Se trate o no de un acto forzado, la cuestión es que el cuerpo sufre una sobreexcitación o sobreexposición a lo que está contemplando y eso fue lo que le pasó a Stendhal durante su viaje a Florencia ante la belleza del lugar y las obras de arte que admiró, tomándose su tiempo para meditarlo, reflexionarlo y después, escribirlo. De modo que esperó a que “se le pasara el efecto” con el objetivo de no verse influido y menos aún, sugestionado. Un acto, en mi opinión, muy loable por su parte. Por otro lado, hay quienes afirman que muchos sujetos adquieren cierta predisposición a la hora de sufrir los efectos que el síndrome de Stendhal provoca tanto en la mente como en el cuerpo. Pero entonces, ¿qué hay de esas otras personas con cierto grado de sensibilidad que se ven arrastradas a sufrir los síntomas sin querer, sin poder evitarlo?

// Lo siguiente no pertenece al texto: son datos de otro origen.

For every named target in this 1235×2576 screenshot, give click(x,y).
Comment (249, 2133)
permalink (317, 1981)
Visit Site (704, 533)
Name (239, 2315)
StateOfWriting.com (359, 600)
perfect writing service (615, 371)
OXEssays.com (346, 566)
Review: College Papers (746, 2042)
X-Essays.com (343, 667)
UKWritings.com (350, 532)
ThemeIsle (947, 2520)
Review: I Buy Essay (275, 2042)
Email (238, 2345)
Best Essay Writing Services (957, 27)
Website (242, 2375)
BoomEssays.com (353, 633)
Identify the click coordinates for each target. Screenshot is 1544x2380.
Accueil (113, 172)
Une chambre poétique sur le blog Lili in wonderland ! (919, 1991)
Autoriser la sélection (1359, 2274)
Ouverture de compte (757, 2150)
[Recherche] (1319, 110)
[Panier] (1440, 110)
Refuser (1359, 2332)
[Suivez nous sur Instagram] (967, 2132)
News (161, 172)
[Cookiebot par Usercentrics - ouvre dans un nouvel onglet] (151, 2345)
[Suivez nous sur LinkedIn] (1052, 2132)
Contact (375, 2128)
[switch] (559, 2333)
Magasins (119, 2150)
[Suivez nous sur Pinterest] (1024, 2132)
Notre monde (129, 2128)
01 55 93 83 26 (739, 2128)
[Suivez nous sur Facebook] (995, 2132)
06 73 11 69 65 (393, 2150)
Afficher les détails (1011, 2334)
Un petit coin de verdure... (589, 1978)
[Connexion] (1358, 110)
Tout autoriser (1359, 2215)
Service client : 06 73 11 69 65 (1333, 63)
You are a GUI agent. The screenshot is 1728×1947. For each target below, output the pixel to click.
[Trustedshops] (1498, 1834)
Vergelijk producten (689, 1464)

En este caso, me reafirmo ante la posibilidad de que algunos sujetos gozan de un canal más propenso a sentir ese tipo de alteraciones. Como si se tratase de una descarga eléctrica aunque más potente y sin poner en peligro al organismo. Y frente al estímulo de una escultura, una pintura, un edificio emblemático como puede ser una catedral o un lugar sagrado, una obra musical, literaria o audiovisual, nuestra mente y nuestro cuerpo reaccionan al unísono. Lo único que varía es el grado de sensibilidad que posea cada uno. Algunos sentirán cómo el vello se les eriza, mientras otros simplemente sentirán un nudo en el estómago ante lo que contemplan sus ojos.
En definitiva, reaccionamos al arte del mismo modo que lo hizo en su día Stendhal porque es una de las pruebas que necesitamos para sentirnos vivos. Realmente vivos y porque cada uno de nosotros gozamos de esa divinidad en nuestro interior por aquello que somos capaces de crear. Nos convertimos en demiurgos, en artesanos, en cualquiera de las artes que despeñamos. Ninguna otra especie puede hacerlo. Únicamente nosotros. Y la moraleja de esta historia es que no lo hacemos para nosotros mismos sino para los demás. Para el goce, disfrute y admiración por parte del visitante, del viajero, de la audiencia … O, simplemente, del lector.